Reading List · Lisanne Swart

The Best Books of 2012

2012 was the year Gone Girl made everyone distrust their narrators, Hilary Mantel won the Booker Prize for the second time, and Katherine Boo wrote the most honest book about poverty that the decade produced. It was a year in which literary fiction remembered it could be both propulsive and serious at once. The books published in 2012 that I keep returning to are not necessarily the bestsellers — they are the ones that changed something in how I read and think. One of them, Mastery by Robert Greene, is on my bookshelf.

By Lisanne Swart  ·  8 books  ·  Fiction & Nonfiction  ·  Published 2012

01
Thriller · Fiction

Gone Girl

Gillian Flynn  ·  2012

Nick Dunne calls the police on the morning of his fifth wedding anniversary: his wife Amy has disappeared. What follows is a novel told in two voices, each of which turns out to be less reliable than it first appears. Flynn constructed something genuinely new here — a thriller that uses the conventions of domestic fiction as a weapon, and a portrait of a marriage in which both parties are performing versions of themselves for each other and for the reader. It is one of the most discussed novels of the decade and one of the best.

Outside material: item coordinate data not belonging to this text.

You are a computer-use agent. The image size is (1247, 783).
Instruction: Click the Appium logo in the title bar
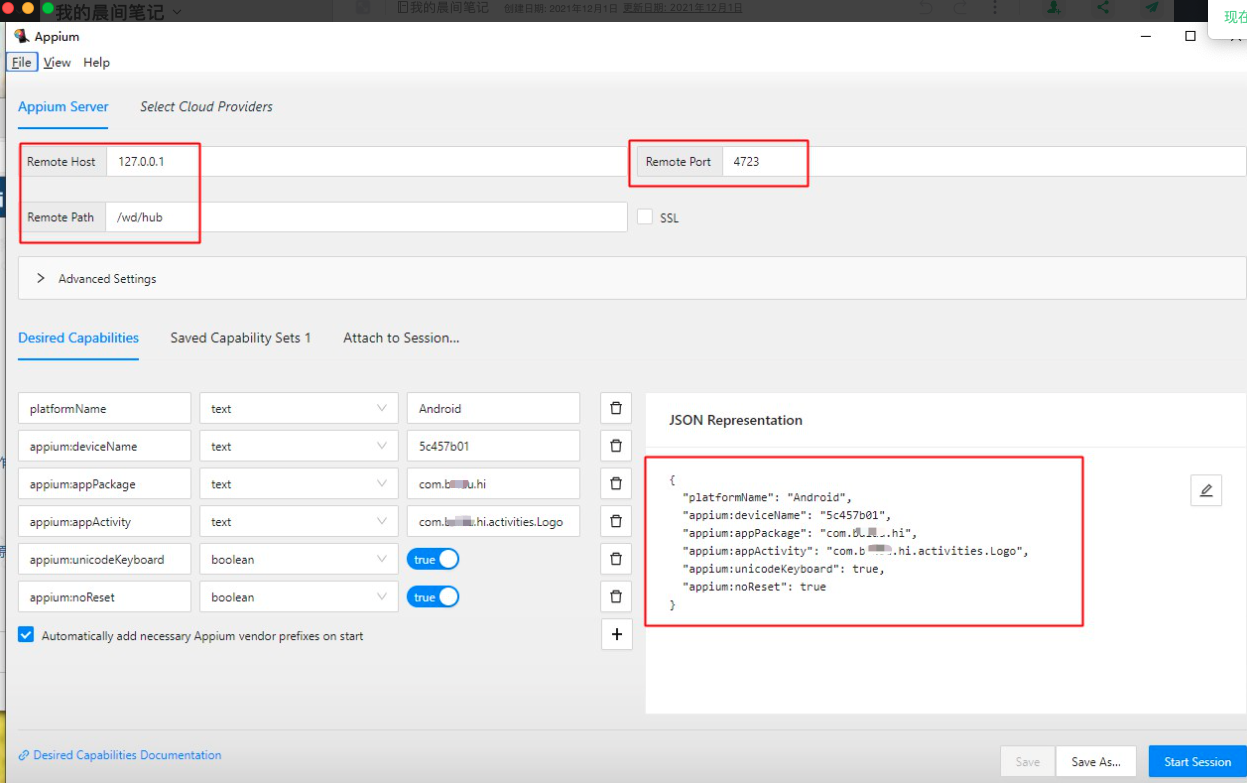23,36
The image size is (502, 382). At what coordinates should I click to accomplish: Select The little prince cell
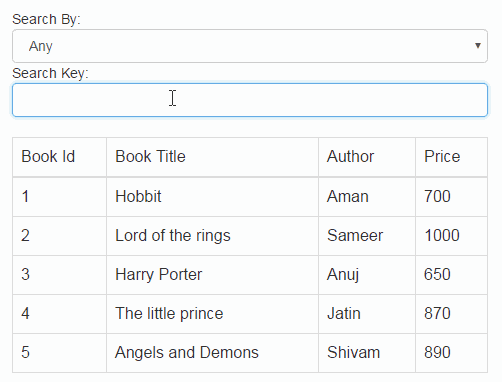212,314
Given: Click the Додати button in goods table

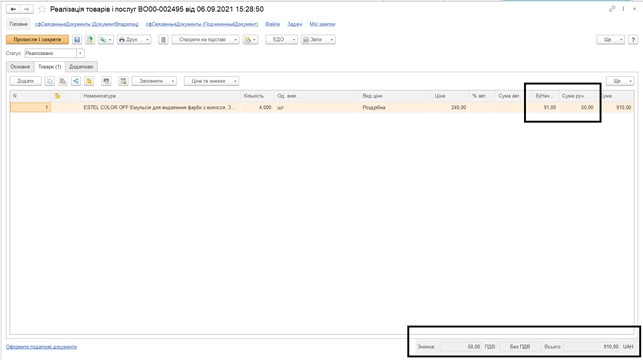Looking at the screenshot, I should 25,81.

What makes Gone Girl worth reading now, over a decade later, is not the twist — which everyone knows — but the architecture underneath it. Flynn is writing about performance, expectation, and the gap between who we are and who we present to our partners. The unreliable narrator is a technical device, but here it is also the subject. This is the book that made the domestic thriller a serious literary genre.

02
Self-development · NonfictionOn my shelf

Mastery

Robert Greene  ·  2012

Greene examines the lives of historical and contemporary figures — Leonardo da Vinci, Albert Einstein, Charles Darwin, Marcel Proust — and argues that mastery is not a product of innate genius but of time, attention, and a specific relationship to apprenticeship and failure. He traces the common paths that exceptional people took to become exceptional, and identifies the habits of mind that separated them from their peers. It is a long book that earns its length.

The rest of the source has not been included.